The Puroindoline (PIN) is a critical protein involved in wheat hardness and frequently found abundant in endosperm and aleurone layer of mature seed. Previous results showed that PIN not only regulate the formation of wheat hardness during seed development but also effectively inhibit the growth of many plant pathogens. The after-ripening period is a key stage for wheat hardness formation, however, the role of PIN based on adhesion with the lipid membrane and its impact on membrane structure are not yet clear, the biochemical properties therefore need more investigation. In addition, the fungal resistance of PIN also remain to be elucidate.. In our work, newly harvested wheat with different hardness properties will be selected to mimic after-ripening in a simulated grain storehouse，the PIN protein was subsequently extracted and purified during storage. The quantity of PIN binding with starch granules, effects on structure of artificial liposome membrane and its fungus resistance were studied. By using overlap PCR technology, the important active center of PIN protein TRD domain was carried out site-directed mutation, and therefore the role of PIN in lipid binding effect was evaluated.

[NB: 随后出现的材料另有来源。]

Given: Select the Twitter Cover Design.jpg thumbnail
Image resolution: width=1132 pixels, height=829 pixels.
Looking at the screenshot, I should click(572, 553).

The influence of PIN on morphology of hyphae and spores of Aspergillus glaucus and Aspergillus flavus, the two main pathogenic fungi frequently involved in cereal spoilage during grain storage, are evaluated with electron microscope. Additionally, the fungal cell wall synthesis, structure and permeability of cell membrane, respiration of mitochondria, synthesis and degradation of nucleic acid of these fungi affected by PIN protein will be investigated. RNA-seq technology is also employed to elucidate the regulation of PIN protein on vegetative growth and metabolism of aflatoxin of Aspergillus flavus. In our work, the resistance mechanism of PIN protein will be studied from morphology, physiology and genetics of the test fungi.. In view of this, our work will not only enrich the evidence for the hypothesis of wheat hardness formation, but also support molecular breeding of endurable storage wheat and potentially develop new preservative used in grain storage.